Язык по своей природе – средство, а не цель, поэтому он лучше всего усваивается не тогда, когда его специально учат, а когда им естественно пользуются – либо в живом общении, либо погрузившись в занимательное чтение. Тогда он учится сам собой, подспудно.

Для запоминания нужны не сонная, механическая зубрежка или вырабатывание каких-то навыков, а новизна впечатлений. Чем несколько раз повторять слово, лучше повстречать его в разных сочетаниях и в разных смысловых контекстах. Основная масса общеупотребительной лексики при том чтении, которое вам предлагается, запоминается без зубрежки, естественно – за счет повторяемости слов. Поэтому, прочитав текст, не нужно стараться заучить слова из него. «Пока не усвою, не пойду дальше» – этот принцип здесь не подходит. Чем интенсивнее вы будете читать, чем быстрее бежать вперед, тем лучше для вас. В данном случае, как ни странно, чем поверхностнее, чем расслабленнее, тем лучше. И тогда объем материала сделает свое дело, количество перейдет в качество. Таким образом, все, что требуется от вас, – это просто почитывать, думая не об иностранном языке, который по каким-либо причинам приходится учить, а о содержании книги!

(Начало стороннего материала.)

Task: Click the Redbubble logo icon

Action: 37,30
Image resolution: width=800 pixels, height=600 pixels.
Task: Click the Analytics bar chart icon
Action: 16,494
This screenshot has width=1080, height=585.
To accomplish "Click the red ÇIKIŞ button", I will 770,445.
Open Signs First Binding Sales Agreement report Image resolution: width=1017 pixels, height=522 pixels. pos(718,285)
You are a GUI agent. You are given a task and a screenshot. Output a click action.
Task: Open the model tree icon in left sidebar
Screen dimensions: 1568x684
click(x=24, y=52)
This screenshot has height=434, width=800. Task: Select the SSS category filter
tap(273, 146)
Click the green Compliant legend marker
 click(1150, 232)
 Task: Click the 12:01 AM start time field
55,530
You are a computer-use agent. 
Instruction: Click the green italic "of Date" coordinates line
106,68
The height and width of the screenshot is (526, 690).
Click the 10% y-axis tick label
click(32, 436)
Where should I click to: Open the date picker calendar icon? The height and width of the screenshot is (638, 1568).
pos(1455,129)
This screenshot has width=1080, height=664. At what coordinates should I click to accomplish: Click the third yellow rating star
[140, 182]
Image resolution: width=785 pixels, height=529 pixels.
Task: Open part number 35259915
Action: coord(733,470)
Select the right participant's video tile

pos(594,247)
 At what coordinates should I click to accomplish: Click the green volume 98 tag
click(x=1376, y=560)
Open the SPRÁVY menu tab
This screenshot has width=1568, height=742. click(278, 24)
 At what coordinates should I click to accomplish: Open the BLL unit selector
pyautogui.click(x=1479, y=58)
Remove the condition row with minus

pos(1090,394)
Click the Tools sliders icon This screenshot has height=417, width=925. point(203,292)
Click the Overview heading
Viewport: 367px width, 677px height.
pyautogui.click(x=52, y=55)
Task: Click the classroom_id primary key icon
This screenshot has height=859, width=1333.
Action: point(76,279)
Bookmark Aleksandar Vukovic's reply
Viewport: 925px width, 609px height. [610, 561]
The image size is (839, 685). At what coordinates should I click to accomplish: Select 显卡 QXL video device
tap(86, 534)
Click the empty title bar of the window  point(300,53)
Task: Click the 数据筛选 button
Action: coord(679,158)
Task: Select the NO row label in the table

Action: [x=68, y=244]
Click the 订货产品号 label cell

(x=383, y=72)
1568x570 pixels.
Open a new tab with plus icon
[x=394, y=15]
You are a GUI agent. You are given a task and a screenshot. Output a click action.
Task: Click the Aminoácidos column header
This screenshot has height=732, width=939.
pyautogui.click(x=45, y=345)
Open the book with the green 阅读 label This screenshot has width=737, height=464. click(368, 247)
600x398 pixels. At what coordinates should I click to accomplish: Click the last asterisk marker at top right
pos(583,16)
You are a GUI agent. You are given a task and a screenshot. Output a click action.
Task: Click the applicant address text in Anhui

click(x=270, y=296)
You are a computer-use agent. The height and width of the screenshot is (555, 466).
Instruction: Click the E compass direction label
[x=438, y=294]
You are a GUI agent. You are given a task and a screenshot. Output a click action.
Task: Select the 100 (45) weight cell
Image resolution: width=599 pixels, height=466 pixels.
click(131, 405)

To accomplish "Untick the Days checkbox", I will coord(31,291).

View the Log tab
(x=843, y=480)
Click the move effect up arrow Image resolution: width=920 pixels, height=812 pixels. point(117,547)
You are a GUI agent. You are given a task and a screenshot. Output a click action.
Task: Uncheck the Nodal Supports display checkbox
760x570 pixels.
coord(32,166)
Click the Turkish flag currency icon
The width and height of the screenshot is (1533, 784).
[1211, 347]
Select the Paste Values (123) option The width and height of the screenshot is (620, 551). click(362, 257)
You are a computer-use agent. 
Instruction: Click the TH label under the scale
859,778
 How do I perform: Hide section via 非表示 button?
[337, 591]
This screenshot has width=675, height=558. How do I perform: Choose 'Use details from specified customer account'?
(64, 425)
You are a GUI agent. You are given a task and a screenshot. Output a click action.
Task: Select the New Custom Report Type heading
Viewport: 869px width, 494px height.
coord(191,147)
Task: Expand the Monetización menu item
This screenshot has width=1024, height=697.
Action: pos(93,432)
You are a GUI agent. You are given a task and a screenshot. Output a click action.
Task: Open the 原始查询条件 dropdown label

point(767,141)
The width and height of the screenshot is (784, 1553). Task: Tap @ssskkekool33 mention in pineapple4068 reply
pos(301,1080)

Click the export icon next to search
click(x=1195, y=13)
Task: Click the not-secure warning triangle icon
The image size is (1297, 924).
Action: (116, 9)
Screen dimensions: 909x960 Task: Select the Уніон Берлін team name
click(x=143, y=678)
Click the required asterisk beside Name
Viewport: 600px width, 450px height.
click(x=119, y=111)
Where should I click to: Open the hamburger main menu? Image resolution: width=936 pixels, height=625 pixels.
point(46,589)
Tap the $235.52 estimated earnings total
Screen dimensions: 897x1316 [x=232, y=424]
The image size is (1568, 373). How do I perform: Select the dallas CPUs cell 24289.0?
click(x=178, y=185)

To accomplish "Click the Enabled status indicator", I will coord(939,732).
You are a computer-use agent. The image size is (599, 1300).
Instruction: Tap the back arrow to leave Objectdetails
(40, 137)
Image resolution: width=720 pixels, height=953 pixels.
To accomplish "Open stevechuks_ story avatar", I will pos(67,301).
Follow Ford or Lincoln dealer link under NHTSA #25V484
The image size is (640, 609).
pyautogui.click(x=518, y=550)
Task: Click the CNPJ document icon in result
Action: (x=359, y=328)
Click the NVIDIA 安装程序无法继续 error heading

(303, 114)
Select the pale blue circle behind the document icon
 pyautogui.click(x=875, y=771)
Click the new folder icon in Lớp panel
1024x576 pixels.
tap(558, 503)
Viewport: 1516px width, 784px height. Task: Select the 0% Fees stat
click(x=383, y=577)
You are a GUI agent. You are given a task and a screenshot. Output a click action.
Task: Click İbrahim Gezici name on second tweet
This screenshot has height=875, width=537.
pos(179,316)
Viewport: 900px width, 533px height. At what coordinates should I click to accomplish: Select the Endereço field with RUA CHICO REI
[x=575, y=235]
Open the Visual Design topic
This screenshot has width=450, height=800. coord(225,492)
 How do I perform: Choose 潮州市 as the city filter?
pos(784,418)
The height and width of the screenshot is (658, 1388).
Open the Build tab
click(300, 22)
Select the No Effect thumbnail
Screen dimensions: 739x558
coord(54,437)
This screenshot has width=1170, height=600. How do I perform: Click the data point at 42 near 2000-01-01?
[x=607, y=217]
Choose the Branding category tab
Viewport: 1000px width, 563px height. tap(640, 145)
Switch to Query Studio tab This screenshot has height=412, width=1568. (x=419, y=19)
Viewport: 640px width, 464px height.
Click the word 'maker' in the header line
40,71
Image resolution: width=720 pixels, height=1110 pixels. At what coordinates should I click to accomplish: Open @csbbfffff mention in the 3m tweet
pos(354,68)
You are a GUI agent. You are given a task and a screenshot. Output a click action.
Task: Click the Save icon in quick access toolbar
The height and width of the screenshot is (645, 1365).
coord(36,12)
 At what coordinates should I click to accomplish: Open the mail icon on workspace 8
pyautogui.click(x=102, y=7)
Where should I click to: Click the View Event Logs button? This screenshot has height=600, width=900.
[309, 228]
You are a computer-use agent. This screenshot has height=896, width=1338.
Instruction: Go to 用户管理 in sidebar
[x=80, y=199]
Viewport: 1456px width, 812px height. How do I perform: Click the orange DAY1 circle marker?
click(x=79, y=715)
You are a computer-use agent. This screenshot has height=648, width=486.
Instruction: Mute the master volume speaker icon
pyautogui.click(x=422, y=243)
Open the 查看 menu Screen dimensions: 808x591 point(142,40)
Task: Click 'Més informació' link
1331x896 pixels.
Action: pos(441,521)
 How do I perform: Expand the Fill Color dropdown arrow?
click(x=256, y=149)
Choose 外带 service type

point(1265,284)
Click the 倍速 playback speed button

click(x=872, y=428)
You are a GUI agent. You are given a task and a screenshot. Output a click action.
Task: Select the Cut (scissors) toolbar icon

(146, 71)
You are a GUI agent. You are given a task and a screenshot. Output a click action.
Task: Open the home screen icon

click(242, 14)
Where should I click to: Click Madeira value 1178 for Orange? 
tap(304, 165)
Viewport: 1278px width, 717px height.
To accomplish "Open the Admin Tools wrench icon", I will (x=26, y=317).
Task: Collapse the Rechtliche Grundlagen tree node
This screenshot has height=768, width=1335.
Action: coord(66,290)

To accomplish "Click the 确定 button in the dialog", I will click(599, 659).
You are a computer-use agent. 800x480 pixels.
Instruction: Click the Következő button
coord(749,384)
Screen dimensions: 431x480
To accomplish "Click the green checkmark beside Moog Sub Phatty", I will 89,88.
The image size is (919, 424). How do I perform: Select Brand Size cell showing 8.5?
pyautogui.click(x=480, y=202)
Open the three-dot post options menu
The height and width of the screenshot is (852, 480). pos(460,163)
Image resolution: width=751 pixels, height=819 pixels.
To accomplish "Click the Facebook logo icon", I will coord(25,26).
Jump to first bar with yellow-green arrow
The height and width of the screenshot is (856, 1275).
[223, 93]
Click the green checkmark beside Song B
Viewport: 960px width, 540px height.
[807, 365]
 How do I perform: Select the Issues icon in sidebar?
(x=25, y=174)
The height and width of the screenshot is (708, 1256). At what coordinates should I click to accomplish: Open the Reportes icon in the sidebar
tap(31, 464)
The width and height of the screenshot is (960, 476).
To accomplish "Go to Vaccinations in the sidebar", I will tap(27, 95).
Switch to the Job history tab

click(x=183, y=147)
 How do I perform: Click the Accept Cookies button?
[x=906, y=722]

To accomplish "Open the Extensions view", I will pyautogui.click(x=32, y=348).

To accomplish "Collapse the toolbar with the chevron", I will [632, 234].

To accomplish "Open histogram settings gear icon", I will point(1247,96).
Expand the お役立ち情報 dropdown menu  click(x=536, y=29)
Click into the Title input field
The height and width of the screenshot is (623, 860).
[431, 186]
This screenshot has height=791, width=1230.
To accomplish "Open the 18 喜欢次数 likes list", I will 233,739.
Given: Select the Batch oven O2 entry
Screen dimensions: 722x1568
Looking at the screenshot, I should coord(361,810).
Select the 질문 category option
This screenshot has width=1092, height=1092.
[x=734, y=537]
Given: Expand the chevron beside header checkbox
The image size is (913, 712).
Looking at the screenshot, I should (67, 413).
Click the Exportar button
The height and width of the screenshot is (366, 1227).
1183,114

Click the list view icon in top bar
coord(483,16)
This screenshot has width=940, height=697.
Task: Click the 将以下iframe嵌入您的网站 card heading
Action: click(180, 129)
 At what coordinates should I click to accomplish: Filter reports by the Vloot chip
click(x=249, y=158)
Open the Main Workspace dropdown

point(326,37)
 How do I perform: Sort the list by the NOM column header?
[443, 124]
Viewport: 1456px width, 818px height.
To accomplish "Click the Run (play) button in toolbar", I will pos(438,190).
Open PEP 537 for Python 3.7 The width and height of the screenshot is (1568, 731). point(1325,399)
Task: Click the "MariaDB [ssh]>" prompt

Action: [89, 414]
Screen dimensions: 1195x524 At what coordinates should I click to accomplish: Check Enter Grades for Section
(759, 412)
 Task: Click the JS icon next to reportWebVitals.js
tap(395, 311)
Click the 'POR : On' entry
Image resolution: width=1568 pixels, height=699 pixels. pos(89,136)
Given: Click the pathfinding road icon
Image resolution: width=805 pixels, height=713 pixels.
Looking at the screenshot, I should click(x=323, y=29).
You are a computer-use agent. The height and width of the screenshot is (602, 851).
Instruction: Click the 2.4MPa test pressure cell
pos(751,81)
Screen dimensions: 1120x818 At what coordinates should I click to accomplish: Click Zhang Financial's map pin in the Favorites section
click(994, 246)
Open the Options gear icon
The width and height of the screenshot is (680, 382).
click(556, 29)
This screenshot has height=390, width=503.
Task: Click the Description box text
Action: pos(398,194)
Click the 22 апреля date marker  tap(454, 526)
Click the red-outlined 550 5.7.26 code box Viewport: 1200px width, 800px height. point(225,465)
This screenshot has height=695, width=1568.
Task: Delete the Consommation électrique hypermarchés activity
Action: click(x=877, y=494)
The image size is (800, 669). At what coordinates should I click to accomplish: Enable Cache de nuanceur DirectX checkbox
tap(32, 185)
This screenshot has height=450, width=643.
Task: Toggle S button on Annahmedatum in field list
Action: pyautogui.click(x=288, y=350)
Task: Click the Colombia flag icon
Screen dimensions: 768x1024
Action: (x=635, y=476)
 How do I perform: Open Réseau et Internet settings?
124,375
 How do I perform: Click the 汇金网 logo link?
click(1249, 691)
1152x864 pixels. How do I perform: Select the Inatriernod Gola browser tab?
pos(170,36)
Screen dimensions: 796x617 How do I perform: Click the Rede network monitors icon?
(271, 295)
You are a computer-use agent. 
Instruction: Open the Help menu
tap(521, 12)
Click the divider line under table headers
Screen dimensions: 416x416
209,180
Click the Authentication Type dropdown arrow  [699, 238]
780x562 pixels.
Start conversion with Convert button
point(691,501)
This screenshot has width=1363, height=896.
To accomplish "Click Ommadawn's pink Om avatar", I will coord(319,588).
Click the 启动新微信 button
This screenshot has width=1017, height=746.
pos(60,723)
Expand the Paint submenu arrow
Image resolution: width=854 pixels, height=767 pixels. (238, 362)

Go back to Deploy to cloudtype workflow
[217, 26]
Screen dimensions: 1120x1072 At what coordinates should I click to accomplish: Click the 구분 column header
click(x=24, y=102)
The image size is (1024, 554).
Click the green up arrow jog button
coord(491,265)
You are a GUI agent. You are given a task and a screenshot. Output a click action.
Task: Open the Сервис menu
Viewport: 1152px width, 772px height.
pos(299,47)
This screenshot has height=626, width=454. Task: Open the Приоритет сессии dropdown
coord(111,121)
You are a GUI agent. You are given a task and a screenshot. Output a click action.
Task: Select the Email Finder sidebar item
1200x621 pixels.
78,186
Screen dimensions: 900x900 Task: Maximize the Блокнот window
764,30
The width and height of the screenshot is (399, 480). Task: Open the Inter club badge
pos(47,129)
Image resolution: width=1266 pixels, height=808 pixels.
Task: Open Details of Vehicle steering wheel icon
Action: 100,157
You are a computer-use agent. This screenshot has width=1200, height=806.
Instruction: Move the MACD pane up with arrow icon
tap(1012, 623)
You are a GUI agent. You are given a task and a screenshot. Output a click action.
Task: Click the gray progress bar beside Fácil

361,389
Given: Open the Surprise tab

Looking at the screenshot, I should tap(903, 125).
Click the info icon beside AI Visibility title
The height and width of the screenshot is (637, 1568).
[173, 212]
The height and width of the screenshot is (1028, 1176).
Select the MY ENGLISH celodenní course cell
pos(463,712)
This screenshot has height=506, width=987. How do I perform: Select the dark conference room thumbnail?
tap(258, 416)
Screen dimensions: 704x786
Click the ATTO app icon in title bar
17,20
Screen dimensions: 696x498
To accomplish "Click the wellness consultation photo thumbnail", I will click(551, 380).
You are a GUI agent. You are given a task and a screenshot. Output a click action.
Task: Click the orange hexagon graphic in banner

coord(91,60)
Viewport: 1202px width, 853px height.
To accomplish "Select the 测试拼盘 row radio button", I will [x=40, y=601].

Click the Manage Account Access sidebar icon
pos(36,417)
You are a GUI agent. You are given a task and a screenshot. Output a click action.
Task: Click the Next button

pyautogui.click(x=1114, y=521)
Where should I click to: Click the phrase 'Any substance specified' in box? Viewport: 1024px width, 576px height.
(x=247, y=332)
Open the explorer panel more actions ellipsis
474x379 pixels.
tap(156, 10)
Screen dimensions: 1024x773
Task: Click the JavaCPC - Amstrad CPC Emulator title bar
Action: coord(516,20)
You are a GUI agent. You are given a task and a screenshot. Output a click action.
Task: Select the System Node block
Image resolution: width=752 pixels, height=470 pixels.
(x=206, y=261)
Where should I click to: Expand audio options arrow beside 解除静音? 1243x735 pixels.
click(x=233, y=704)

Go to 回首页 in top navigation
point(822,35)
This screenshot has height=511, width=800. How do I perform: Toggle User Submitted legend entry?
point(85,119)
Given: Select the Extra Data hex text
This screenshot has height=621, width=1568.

Главная беда всех изучающих долгие годы какой-либо один язык в том, что они занимаются им понемножку, а не погружаются с головой. Язык – не математика, его надо не учить, к нему надо привыкать. Здесь дело не в логике и не в памяти, а в навыке. Он скорее похож в этом смысле на спорт, которым нужно заниматься в определенном режиме, так как в противном случае не будет результата. Если сразу и много читать, то свободное чтение по-английски – вопрос трех-четырех месяцев (начиная «с нуля»). А если учить помаленьку, то это только себя мучить и буксовать на месте. Язык в этом смысле похож на ледяную горку – на нее надо быстро взбежать! Пока не взбежите – будете скатываться. Если вы достигли такого момента, когда свободно читаете, то вы уже не потеряете этот навык и не забудете лексику, даже если возобновите чтение на этом языке лишь через несколько лет. А если не доучили – тогда все выветрится.

А что делать с грамматикой? Собственно, для понимания текста, снабженного такими подсказками, знание грамматики уже не нужно – и так все будет понятно. А затем происходит привыкание к определенным формам – и грамматика усваивается тоже подспудно. Ведь осваивают же язык люди, которые никогда не учили его грамматику, а просто попали в соответствующую языковую среду. Это говорится не к тому, чтобы вы держались подальше от грамматики (грамматика – очень интересная вещь, занимайтесь ею тоже), а к тому, что приступать к чтению данной книги можно и без грамматических познаний.

Эта книга поможет вам преодолеть важный барьер: вы наберете лексику и привыкнете к логике языка, сэкономив много времени и сил. Но, прочитав ее, не нужно останавливаться, продолжайте читать на иностранном языке (теперь уже действительно просто поглядывая в словарь)!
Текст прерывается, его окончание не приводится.